The game-changing trick that makes defrosted meat taste better

If you are in the habit of keeping a stash of meat in your freezer at all times, you are probably familiar with the slight change in flavor that occurs once the meat is defrosted. Meat the Butchers explains when meat is frozen, sharp little ice crystals form within the flesh, causing some of the fibers to weaken and break down. Once the meat is thawed, these weak spots allow some of the meat's inherent flavor to seep out.

This is frustrating, of course, because you paid for that flavor and it feels a tiny bit like you're being punished for planning ahead and buying in bulk, right? Fortunately, there's a solution and it's probably sitting in your pantry right now. According to The Kitchn, adding a splash of balsamic vinegar to your meat as it defrosts will add subtle flavor to steak, pork, or chicken and the acid actually helps tenderize the protein, making you forget it ever spent a minute in the icebox. Here's how to put this game-changing trick to work in your kitchen.

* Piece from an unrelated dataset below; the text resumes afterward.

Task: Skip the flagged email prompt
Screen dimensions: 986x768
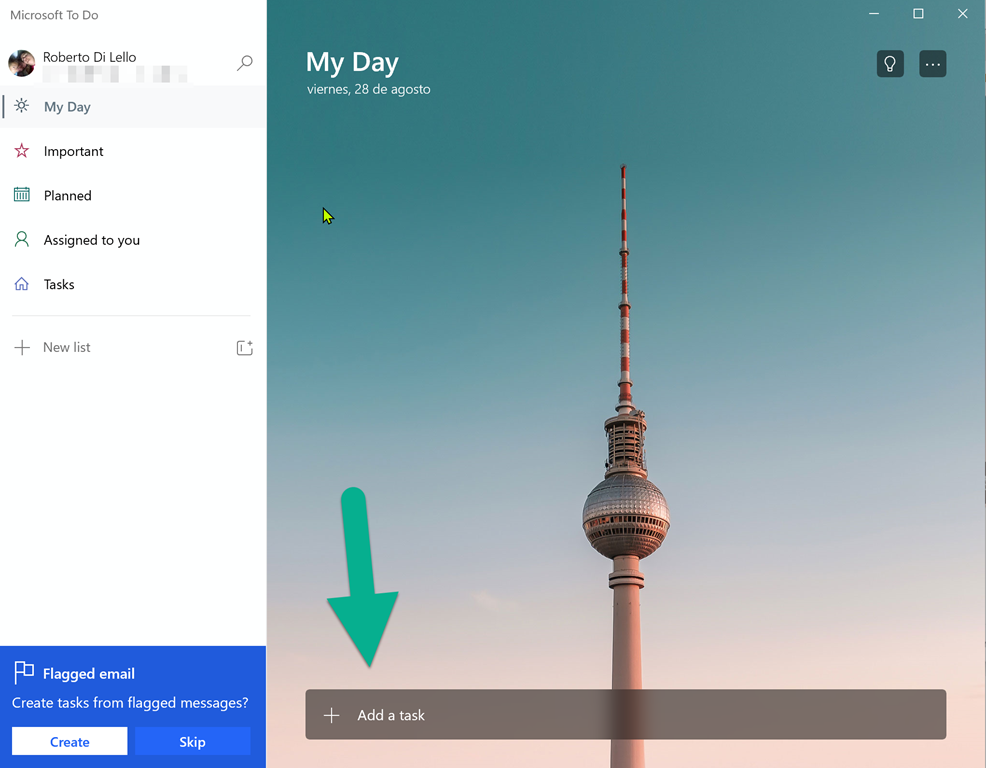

Add balsamic vinegar to your meat as it defrosts

Before we get into how simple it is to bump up the flavor of defrosted meat with balsamic vinegar, let's cover some ground rules. Unless you want harmful bacterial cooties, do not thaw your meat on the counter or in hot water. According to The Kitchn, the proper way to defrost meat is either in the refrigerator for as long as needed or, if you're in a hurry, under cool running water. The microwave works, too, but that doesn't leave time for the balsamic vinegar to work its magic, which is the real reason we're all here.

To put this trick into action, The Kitchn recommends adding one tablespoon of balsamic vinegar per pound of meat to a zip-top bag along with your frozen meat. Thaw in the refrigerator or under cool water; as the meat defrosts its natural juices will combine with the vinegar to create plenty of liquid for the meat to marinate in. The meat will be infused with the balsamic's sweet, complex flavor, and the acid will tenderize and preserve the protein (via the Institute of Culinary Education). Once the meat has thawed and you're ready to cook, remove the steak, pork, or chicken from the bag and discard the marinade. Cook the meat as you normally would – just be sure to add oil as needed to prevent sticking. With this game-changing trick in your back pocket, you'll never be stuck with bland, boring meat again.